Chuvantiga (Raymundo Netto)





Seria uma crônica sobre a chuva? Mais uma, dentre tantas, não fosse o fato de que, ao entranhar a lembrança no pensamento, senti chover-me no peito a chuvantiga. A quedar-me assim, comecei:

Numa das ruas do Monte Castelo, seguia um barquinho de papel a correr-lhe pelas águas frias das coxias. Sem pressa, sem pressa, chuá, chuá, imaginava: todas as aventuras do mundo cabiam naquele barco a desmanchar-se lentamente enquanto vaguejante por sobre um céu baço que parecia, na meninice, ser tão grande.

Nas calçadas, buscando bicas, outros meninos e meninas saltavam felizes a tiritar, braços cruzados ao peito, inda livre, crentes na simplicidade de uma vida a viver ainda distante e muita.

À praça redonda, as peladas nas areias corriam entre pernas ligeiras. Os menores piscinavam no antigo chafariz coberto em mosaicos vermelhos que nem vi crescer, assim como aquelas crianças.

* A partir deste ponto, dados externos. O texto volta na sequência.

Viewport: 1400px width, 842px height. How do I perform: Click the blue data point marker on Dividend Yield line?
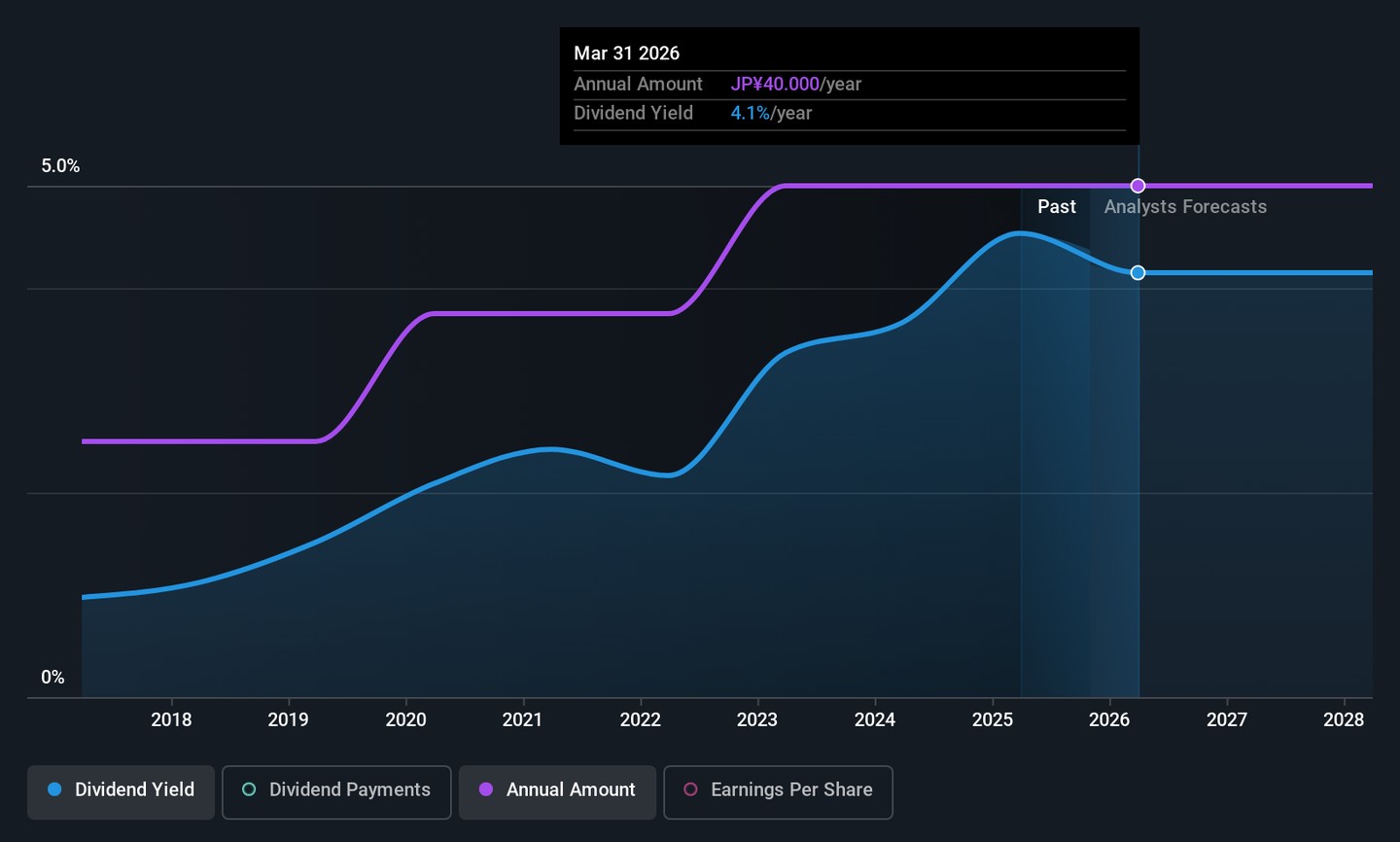1138,273
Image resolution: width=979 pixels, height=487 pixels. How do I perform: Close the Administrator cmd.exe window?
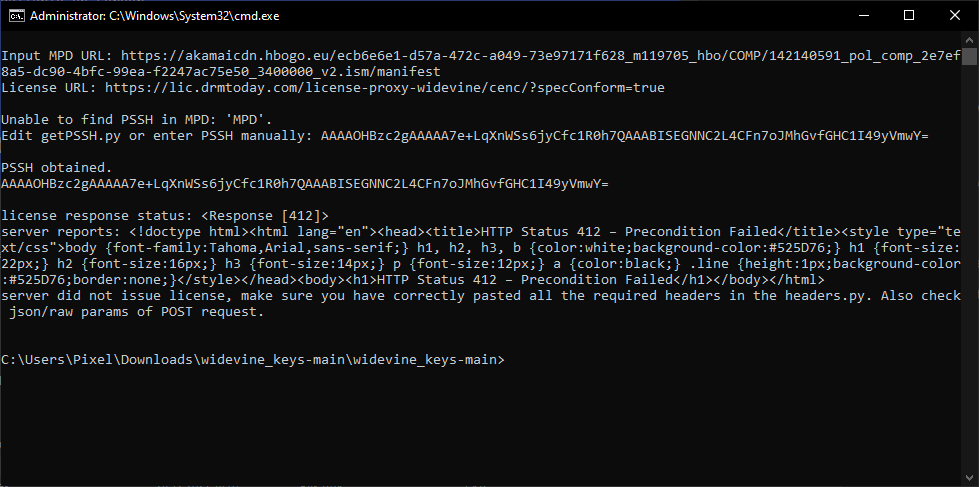coord(955,16)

Em volta, pretos guarda-chuvas cumprimentavam-se com bons-dias domingosos; o peixeiro a cantar para as freguesas aos portões; encimando os muros baixos, verdes em limbos, as buganvílias, afirmando um vai-e-vem, dançavam; os cães a ladrar o estranhamento; as águas cortinavam, de cores, arco-íris na varanda; as empregadas corriam a desroupar o varal: “Chega, menina!”; o cheirinho de terra molhada entupia as narinas quando os respingos frios — vinham das venezianas do quarto — jaziam no travesseiro; o tactac repenicado no telhado acompanhava o grito do vizinho no alto do muro do quintal; o quintal avermelhecido em acerolas.

Era manhã e na sala inda escura o café esperava — passado no pano —, com leite, o pão francês quentinho e a manteiga de lata.

O pai, a mãe, os irmãos: nunca a mesa fora tão pequena.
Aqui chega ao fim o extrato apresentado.